Se preso, ainda que livre, mas condenado, inviabilizado como candidato e neutralizado como cabo eleitoral relevante, Lula será motivo de deboche ao defender publicamente sua inocência perante muita gente, diretamente ou pela mídia. Carta fora do baralho, tarde demais. Esse será o tom do escárnio, e ele é o tom da vitória.
Conclusão
À parte um contingente liberal e de maior grau de instrução, qual é o grosso do eleitorado de Lula? Por que meio ele se informa? Que tipo de filtro de informação chega até ele pela TV e pelo smartphone?
Acredito, em face das referências de posição social e de hábitos de consumo, que a narrativa hegemônica de esvaziamento de Lula terá êxito e que ele tenderá a ser abandonado pela maioria do próprio eleitorado.
O dilema, portanto é: até que ponto será “lucrativo” sua unção a um indicado.
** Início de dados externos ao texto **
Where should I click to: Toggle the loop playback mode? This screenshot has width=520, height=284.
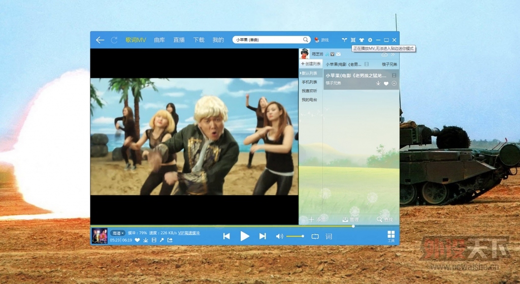[315, 236]
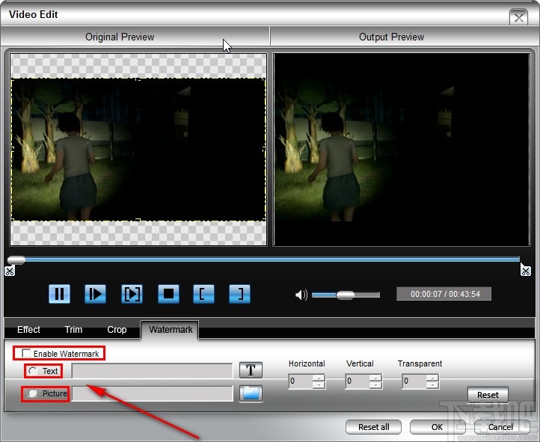Increase the Transparent value with up arrow
This screenshot has width=540, height=442.
(x=432, y=378)
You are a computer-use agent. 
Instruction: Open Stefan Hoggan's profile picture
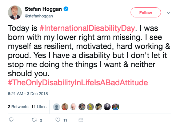pyautogui.click(x=15, y=12)
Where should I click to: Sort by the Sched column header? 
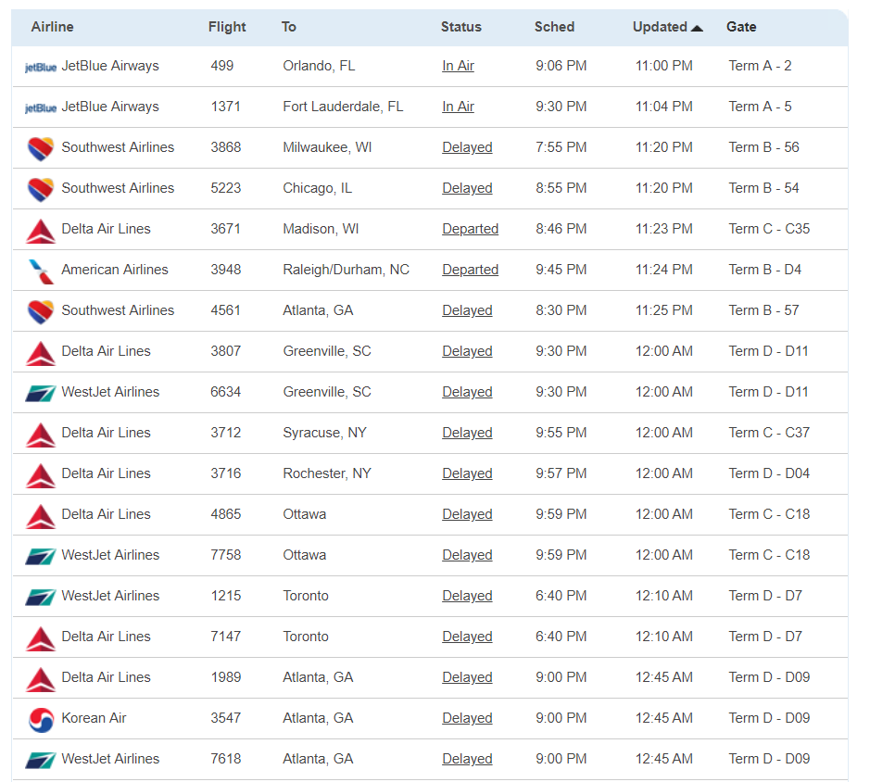(x=554, y=27)
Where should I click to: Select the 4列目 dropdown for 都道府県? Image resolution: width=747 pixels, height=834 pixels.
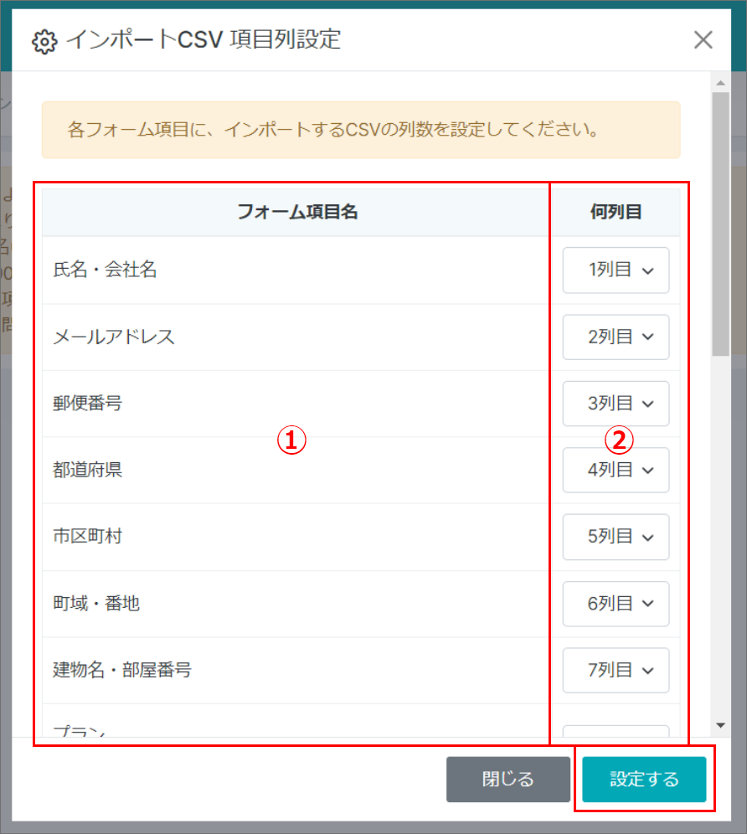(616, 471)
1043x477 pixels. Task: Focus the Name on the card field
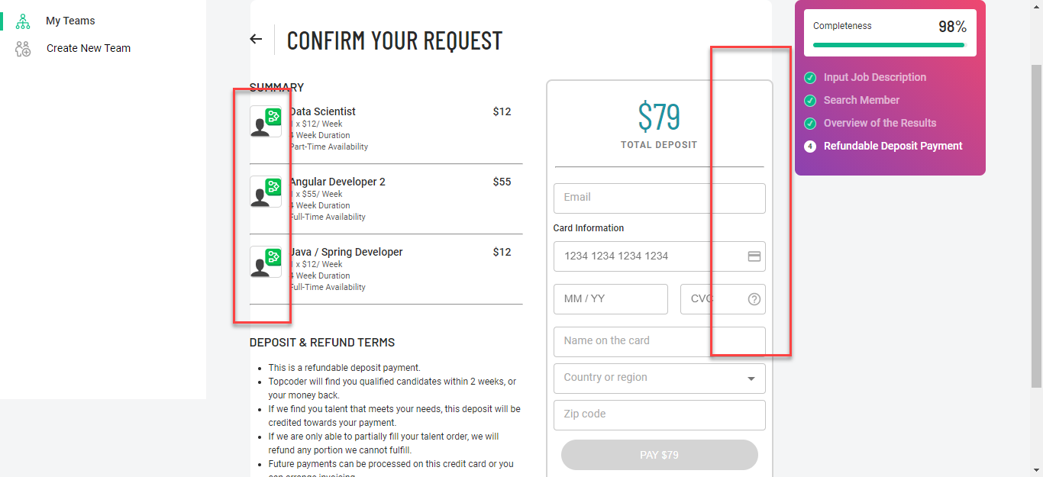pyautogui.click(x=660, y=342)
Hoje, antes de judicialmente preso e condenado com trânsito em julgado, antes de midiaticamente defenestrado e ridicularizado, sua influência é grande e proveitosa para o candidato que vier a ter seu apoio. Mas, e em agosto ou setembro, após um semestre de prováveis ataques pessoais massificados, esse peso continuará positivo?
Não é necessário que Lula seja preso e condenado. Esse é o meio para o fim que se almeja, seu sepultamento político. E esse cenário tem enormes chances de se verificar em 2018. A única chance (mínima) de ele ser inocentado dos crimes de que é acusado é preservar-se fora dos palanques, dos holofotes e mesmo de qualquer articulação. A mesma sentença de ostracismo imposta a Juscelino até seu “acidente” fatal, num Opala, em 1976. Outra vez, desde que chegou em São Paulo num pau de arara, o ex-metalúrgico tem como denominador comum de seus revezes pessoais a mania topetuda de se meter onde não é bem-vindo.
E a coalizão do golpe terá vencido outra vez, nesta que é a maior reação da direita conservadora-aristocrata de nossa história recente. E a morte da jararaca política é um capítulo essencial. Ou foge pro mato, ou é pau nela.